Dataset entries
==========
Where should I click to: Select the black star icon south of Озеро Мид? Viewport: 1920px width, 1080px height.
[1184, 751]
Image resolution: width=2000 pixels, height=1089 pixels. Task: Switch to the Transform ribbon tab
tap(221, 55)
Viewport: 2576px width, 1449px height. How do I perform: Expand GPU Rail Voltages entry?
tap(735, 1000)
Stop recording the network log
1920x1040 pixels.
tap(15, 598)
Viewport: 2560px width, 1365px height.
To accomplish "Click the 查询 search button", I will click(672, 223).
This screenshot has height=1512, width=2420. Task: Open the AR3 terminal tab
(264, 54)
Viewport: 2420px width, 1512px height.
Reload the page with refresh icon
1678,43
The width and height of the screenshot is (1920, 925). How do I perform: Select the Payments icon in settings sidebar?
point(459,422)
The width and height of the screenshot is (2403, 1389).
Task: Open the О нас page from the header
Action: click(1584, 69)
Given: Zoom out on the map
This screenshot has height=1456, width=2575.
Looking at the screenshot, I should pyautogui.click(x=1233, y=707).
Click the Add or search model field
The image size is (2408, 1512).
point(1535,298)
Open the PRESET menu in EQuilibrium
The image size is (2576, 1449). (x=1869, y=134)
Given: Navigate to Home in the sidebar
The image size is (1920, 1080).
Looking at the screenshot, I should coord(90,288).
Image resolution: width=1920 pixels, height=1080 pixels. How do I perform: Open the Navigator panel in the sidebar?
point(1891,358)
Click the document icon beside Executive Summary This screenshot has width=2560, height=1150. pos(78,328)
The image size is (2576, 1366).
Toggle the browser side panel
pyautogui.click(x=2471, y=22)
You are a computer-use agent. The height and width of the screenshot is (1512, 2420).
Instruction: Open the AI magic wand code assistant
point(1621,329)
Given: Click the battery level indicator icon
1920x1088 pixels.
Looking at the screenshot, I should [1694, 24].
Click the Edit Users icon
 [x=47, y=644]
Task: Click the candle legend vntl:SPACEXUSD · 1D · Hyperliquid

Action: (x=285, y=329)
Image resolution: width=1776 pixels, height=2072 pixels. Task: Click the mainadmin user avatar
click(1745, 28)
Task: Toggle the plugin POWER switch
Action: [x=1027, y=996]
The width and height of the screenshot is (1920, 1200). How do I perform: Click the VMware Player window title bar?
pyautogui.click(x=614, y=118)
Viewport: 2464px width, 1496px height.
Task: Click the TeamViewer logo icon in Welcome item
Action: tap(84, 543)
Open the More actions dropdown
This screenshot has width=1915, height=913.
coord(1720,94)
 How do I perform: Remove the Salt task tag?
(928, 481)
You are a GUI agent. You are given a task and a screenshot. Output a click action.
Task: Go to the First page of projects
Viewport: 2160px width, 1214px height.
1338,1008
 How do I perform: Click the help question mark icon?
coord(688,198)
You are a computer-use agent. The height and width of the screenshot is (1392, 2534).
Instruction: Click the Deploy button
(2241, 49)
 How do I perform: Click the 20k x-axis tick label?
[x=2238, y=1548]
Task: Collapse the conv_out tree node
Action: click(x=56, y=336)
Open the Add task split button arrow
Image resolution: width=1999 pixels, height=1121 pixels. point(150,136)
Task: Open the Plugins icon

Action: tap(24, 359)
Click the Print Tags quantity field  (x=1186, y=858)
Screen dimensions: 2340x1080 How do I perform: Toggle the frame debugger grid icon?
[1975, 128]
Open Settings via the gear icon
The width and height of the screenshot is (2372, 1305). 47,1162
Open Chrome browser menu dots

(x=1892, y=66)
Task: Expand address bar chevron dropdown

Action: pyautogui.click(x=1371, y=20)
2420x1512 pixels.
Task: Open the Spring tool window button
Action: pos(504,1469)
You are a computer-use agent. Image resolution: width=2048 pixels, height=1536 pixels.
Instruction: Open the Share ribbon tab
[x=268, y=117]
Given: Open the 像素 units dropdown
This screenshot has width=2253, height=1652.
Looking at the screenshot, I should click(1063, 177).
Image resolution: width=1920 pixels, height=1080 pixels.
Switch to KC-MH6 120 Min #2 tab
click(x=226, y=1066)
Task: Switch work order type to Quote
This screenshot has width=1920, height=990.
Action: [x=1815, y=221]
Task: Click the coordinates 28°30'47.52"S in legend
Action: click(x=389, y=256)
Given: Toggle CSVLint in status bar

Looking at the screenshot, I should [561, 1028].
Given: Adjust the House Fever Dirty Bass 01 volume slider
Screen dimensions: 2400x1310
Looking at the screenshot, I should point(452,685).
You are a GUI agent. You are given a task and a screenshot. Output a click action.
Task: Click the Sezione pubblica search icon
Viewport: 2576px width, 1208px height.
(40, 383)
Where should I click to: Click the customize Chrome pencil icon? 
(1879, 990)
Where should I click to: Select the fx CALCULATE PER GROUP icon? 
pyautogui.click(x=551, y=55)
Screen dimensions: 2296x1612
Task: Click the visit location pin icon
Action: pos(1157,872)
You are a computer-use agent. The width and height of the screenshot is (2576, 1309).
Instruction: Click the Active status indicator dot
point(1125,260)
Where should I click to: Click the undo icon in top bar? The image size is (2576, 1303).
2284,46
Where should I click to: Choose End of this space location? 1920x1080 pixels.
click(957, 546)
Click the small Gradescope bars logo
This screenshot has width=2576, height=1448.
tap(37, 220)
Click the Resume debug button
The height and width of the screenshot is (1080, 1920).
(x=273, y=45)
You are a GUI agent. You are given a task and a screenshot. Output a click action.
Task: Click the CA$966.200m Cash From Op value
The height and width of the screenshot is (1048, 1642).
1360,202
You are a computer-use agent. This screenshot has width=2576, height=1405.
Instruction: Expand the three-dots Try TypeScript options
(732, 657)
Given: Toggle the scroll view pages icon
==========
→ **Work to complete**:
Above are the records; copy exactly the lines from the line with "Task: Expand address bar chevron dropdown" through the line with "Task: Switch work order type to Quote", both included.

→ **Solution**:
Task: Expand address bar chevron dropdown

Action: pyautogui.click(x=1371, y=20)
2420x1512 pixels.
Task: Open the Spring tool window button
Action: pos(504,1469)
You are a computer-use agent. Image resolution: width=2048 pixels, height=1536 pixels.
Instruction: Open the Share ribbon tab
[x=268, y=117]
Given: Open the 像素 units dropdown
This screenshot has width=2253, height=1652.
Looking at the screenshot, I should click(1063, 177).
Image resolution: width=1920 pixels, height=1080 pixels.
Switch to KC-MH6 120 Min #2 tab
click(x=226, y=1066)
Task: Switch work order type to Quote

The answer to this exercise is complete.